Dans ces pays, le contrôle aléatoire des passeports des vaccins serait tout aussi illégal. Les pays qui pratiquent les contrôles aléatoires seront confrontés à de multiples nouvelles clauses relatives aux droits de l’homme et restrictions constitutionnelles – notamment la Cour de justice européenne qui devra décider si un citoyen français à Athènes peut être tenu de présenter un passeport vaccinal lors d’un contrôle aléatoire à l’arrivée à l’aéroport.
La question pertinente est la suivante : pourquoi est-ce si important ?
Les pays utilisent également actuellement des exigences de test pour le Covid-19, tout en procédant à des vérifications avec les cartes d’identité. Les gouvernements ont fait exactement ce qu’il faut, conformément au traité de Schengen, étant donné les circonstances inhabituelles de la pandémie.
Notons toutefois que la Hongrie (disposition ayant expiré le 28 janvier 2021), le Danemark, la Norvège et la Finlande sont les seuls pays à avoir exigé des dérogations formelles à l’accord de Schengen.

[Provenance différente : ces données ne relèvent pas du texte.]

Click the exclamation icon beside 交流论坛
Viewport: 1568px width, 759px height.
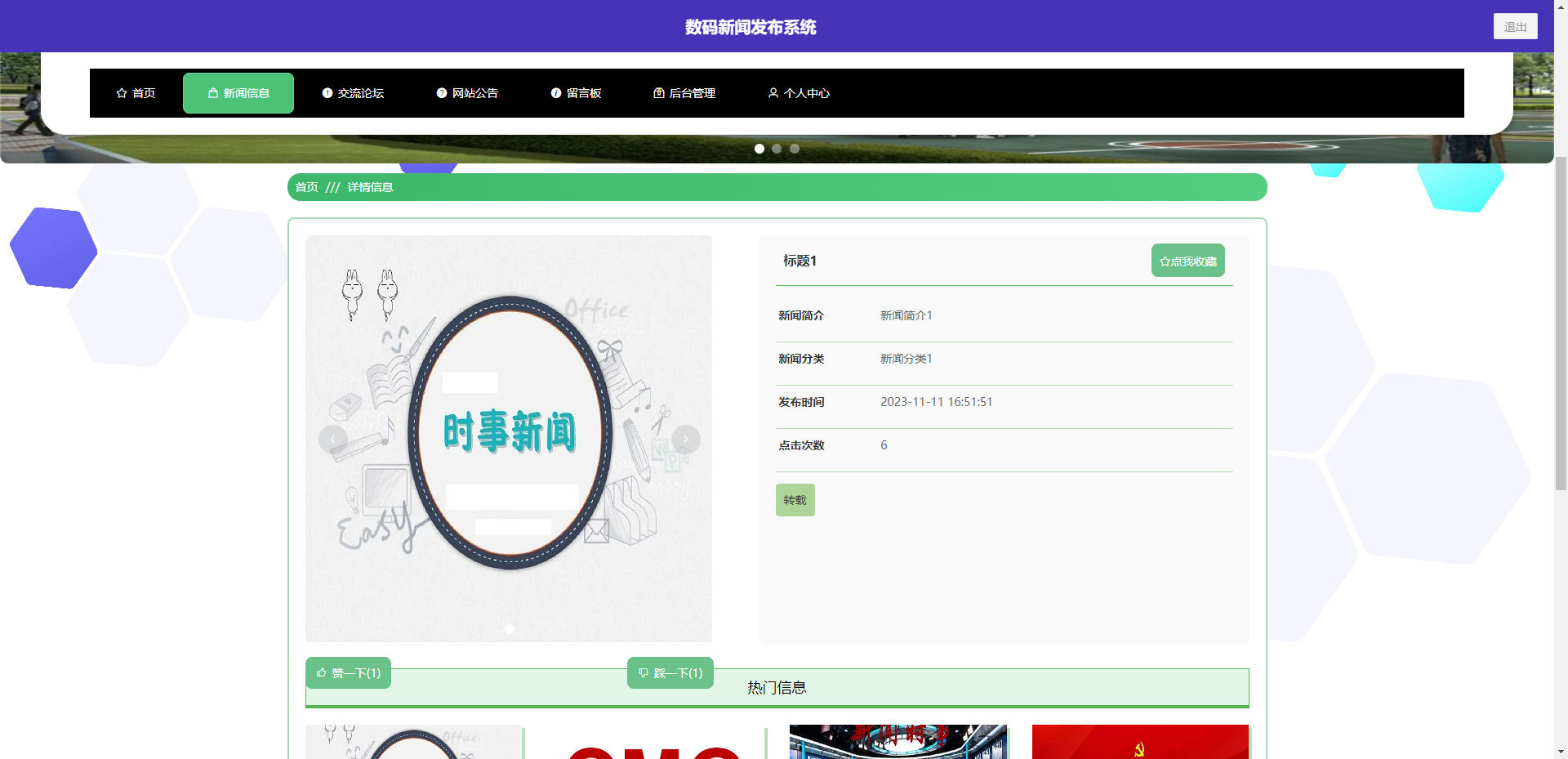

Qu’il s’agisse de manigances légales ou non, les passeports vaccinaux sont une mauvaise idée pour une multitude de raisons. On sait que les forces de l’ordre accumulent trop de pouvoir pour « protéger » les citoyens, et qu’elles hésitent beaucoup à le rendre ensuite. Le 11 septembre et les attaques terroristes ultérieures en Europe ont montré la fragilité du discours sur les droits civils. En outre, le fait d’imposer la vaccination ou de l’introduire par des moyens détournés n’achètera pas la confiance, mais seulement la suspicion.
Il serait malavisé d’introduire des passeports de vaccination à ce stade ou à tout autre stade dans l’avenir.